Domino not dead yet

That’s nice to know isn’t it… especially as it pays my mortgage, feeds my family and keeps the wife in shoes. According to ChannelWeb, Domino not being dead is one of the ten big IBM stories of the year. Well, it is true, I can confirm Domino is not dead. Domino 8.5 is a major new version and will ship soon, certainly before Lotusphere, and boasts loads of new features. Some of these features will provide a lower cost of ownership to businesses using Domino – of which there are about 46,000 around the globe.

I would argue their statement about “Notes / Domino may have fallen way behind Microsoft’s Exchange / Outlook communications and collaboration platform in the market share race” – fallen behind, yes – way behind, no. Not according to the analysts. And Exchange is a collaboration platform now? Oh, of course, e-mail is a form of collaboration. And it has public folders.
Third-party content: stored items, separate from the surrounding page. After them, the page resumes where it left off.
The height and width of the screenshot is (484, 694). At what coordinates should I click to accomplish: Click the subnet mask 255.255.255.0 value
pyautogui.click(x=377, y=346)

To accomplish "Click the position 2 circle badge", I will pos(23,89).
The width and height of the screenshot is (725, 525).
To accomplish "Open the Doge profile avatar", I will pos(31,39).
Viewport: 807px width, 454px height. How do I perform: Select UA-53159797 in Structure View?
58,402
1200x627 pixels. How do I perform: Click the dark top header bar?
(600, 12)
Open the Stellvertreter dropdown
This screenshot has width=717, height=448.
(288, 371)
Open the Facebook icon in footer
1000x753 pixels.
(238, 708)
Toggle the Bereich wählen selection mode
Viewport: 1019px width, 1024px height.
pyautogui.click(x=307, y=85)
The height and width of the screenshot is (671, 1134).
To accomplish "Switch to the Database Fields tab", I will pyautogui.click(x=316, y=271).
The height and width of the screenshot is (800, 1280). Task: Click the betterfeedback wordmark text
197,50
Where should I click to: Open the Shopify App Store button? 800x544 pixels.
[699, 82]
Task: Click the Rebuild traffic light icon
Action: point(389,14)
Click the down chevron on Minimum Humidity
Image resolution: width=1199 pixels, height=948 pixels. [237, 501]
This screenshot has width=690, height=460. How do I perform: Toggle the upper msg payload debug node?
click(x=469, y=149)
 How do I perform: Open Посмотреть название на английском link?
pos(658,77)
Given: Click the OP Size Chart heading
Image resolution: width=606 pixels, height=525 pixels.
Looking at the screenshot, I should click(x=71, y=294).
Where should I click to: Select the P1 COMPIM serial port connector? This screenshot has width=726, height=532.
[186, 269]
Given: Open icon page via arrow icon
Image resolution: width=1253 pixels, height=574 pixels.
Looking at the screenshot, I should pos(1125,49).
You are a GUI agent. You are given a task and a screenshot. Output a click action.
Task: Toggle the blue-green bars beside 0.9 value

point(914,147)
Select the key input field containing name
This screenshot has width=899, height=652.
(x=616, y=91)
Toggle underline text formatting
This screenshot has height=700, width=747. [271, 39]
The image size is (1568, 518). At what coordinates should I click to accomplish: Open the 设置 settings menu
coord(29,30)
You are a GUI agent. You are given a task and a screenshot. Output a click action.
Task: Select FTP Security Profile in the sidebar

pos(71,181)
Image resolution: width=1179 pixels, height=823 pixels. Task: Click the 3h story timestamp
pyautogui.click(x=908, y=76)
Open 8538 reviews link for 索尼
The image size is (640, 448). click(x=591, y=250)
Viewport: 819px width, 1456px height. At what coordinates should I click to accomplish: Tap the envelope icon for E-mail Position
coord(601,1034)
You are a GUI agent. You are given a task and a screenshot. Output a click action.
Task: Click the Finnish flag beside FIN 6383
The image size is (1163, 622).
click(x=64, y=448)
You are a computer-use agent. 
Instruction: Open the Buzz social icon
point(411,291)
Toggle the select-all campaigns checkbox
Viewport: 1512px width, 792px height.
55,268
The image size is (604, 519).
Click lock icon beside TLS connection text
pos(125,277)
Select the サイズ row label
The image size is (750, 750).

Aren’t they removing public folders from Exchange?

Domino 8Furthermore, 2007 saw an increase of about 10% in Notes / Domino customers on active maintenance, and we’re tracking the same sort of increase for 2008. I would speculate that this is a result of customers seeing a solid roadmap and the fact that Notes 8 puts to bed the old ‘Notes is ugly’ argument. Not to mention the fact that integrated Lotus Symphony provides a viable low-cost alternative to Microsoft Office.

Add to that the fact that we are still taking customers off competitive products, and 2008 saw some major brand names switch to Notes / Domino. Needless to say, I can’t wait for these to turn into public references in 2009.

One last thing to say about this… Domino dead? Domino has a roadmap, one which we’ve talked about publicly. While the fine details of the features may be not public knowledge, many of our customers know about them. We know that the next version of Domino will be delivered in 2010, it will be based on the consistent architecture and will be an evolution, not a rip-and-replace overhaul. Ask yourself this… if you use a solution from another company, and that product doesn’t have a publicly-announced roadmap, shouldn’t we being questioning whether that’s dead instead?

4 Comments

  1. Very well said. However, we need to take these points and make them more public. The peanut gallery in the little yellow bubble only influences people already within the little yellow bubble.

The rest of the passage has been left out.